ERRORS

During the course of this term, you will be asked to consider errors, almost literally, every time you turn around.  The reason is that the significance of experimental results is severely restricted unless a serious effort is expended to identify potential sources of errors and to estimate the possible or, perhaps, probable magnitude of those errors.  As we progress through the term, then, we will be trying to provide the background that will enable you to begin to make such an effort.

As a first step, we would like to take care of, once and for all, one particular type of error that invariably surfaces whenever students are asked to suggest possible sources of error.  That particular error is usually called, “human error,” or something of the sort.  We are asserting, now, for reasons cited below that, “human error,” is not an appropriate expression and we do not expect to hear or see it again for the remainder of this term.

Why is it not appropriate?  A little reflection will suggest that there are two likely meanings implied by the expression.  The first is that a mistake has been made in either a procedure or an analysis.  However, in the laboratory mistakes are not considered to be legitimate sources of error in the usual sense of the term regardless of how ironic that may seem.  The fact of the matter is that the errors that are appropriate to consider should never be viewed as an indication that some different procedure should have been followed.  Rather, they should be viewed as a realistic description of the situation that existed while measurements were being made.

In adopting this view, we are not assuming that mistakes never occur.  They do, frequently.  We all make mistakes no matter how careful we try to be so it is essential that we adopt procedures that will tell us whether a mistake has, indeed, been made.  The underlying attitude here is skepticism, that is, rather than exercising extreme care to avoid a mistake and hoping that you were successful, assume that a mistake has been made and start testing to see if that is the case.  That is a way of thinking which we urge you to develop in this laboratory work.  For example, suppose you are asked to make some particular measurement two times.  Experience suggests that, if you made a mistake the first time, you have a high probability of making the same mistake the second time.  Apparently, we remember how we did it the first time and have a strong tendency to do it the same way the second time.  After that, we have little chance of detecting the mistake regardless of how often we repeat the measurement.

Have your laboratory partner make the second measurement.  It may seem to be more efficient for you to make all of the “A” type measurements and your partner to make all of the “B” type measurements but it is bad laboratory practice.  You should adopt procedures that result in each of you serving as a check on the other.  In practice, a surprisingly sizeable percentage of the procedures involved in conducting an experiment arise from the need to check or test some part of the results.

The second meaning implied by that unacceptable expression arises from the fact that the experimenter is constantly making judgments.  The experimenter, for example, must decide how far into the next scale division the indicator or needle tip lies, or when the air track is level, or when the system is balanced.  Such decisions will, in general, not be exactly reproducible, either by other experiments or even in repeated trials by the same experimenter.  Again, however, the resulting fluctuations exhibited by the measurements are not regarded as errors in the sense that something should have been done differently.  Instead, those fluctuations represent the limit to the reproducibility that existed at the time the measurements were made.  As such, we prefer to call the fluctuations, “uncertainties,” rather than, “errors.”

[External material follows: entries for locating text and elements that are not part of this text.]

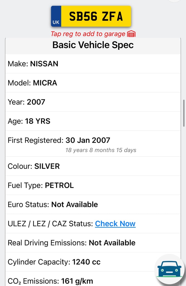Screen dimensions: 186x286
Task: Click the '18 years 8 months 15 days' subtext
Action: tap(101, 150)
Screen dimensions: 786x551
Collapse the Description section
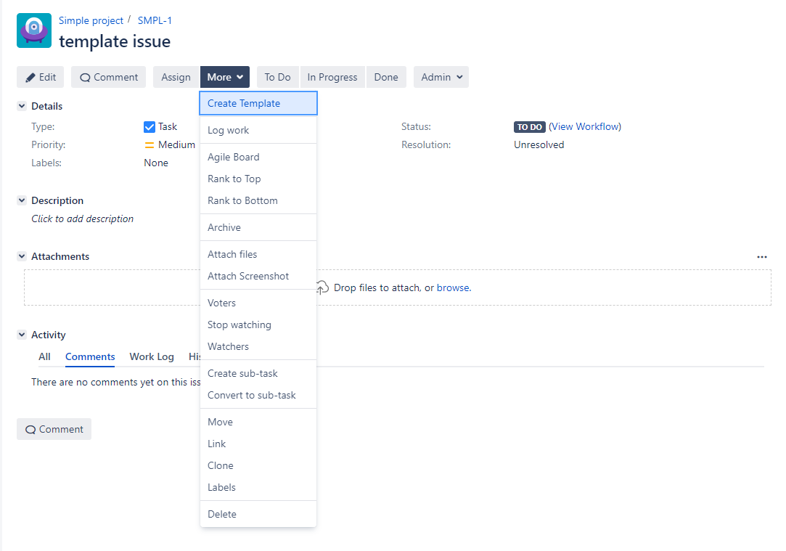[22, 201]
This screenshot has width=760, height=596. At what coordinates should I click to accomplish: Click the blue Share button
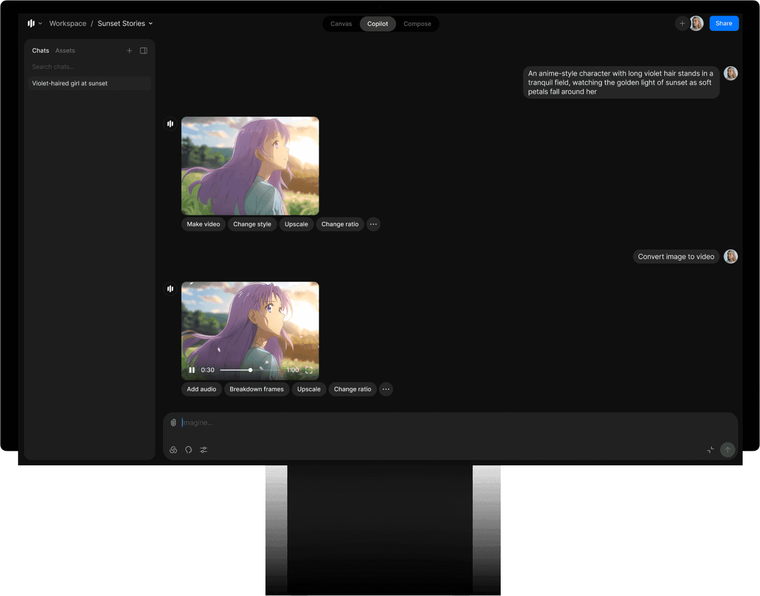click(x=724, y=24)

Uncertainties are often designated by a ± symbol (e.g., 10.5 ± 0.3 cm).  An alternative designation might be 10.5(3) cm.  The magnitude of the uncertainty is influenced by a number of factors that will be discussed at some length later in the term.  For the present, it is sufficient to say the magnitude is estimated by the experimenter and reflects his/her best guess as to how reproducible the measurement is.  Obviously, the assigned uncertainty should encompass the observed fluctuations in a series of measurements.

Uncertainties are an integral part of any measurement just as the units are.  To omit either the uncertainty or the units is to render the measurement virtually useless.  It is essential that you develop the habit of including each on every measurement you make.  At first, you will find the estimation of uncertainties to be difficult because you will be unduly worried about estimating the “right” magnitude.  Rest assured, it is far more important that you make the effort to estimate, and then record, the uncertainty than it is to have the right value.  The latter will come with experience, the former will come because you force yourself to do it each time.

A proper statement of uncertainty is really a statement that the experimenter has a high degree of confidence that the measurement falls within a particular range of values (e.g. 10.5±0.3 cm says the length is between 10.2 cm and 10.8 cm).  It is only when a proper statement of uncertainty is made can one begin to answer the question “Have any errors occurred?”.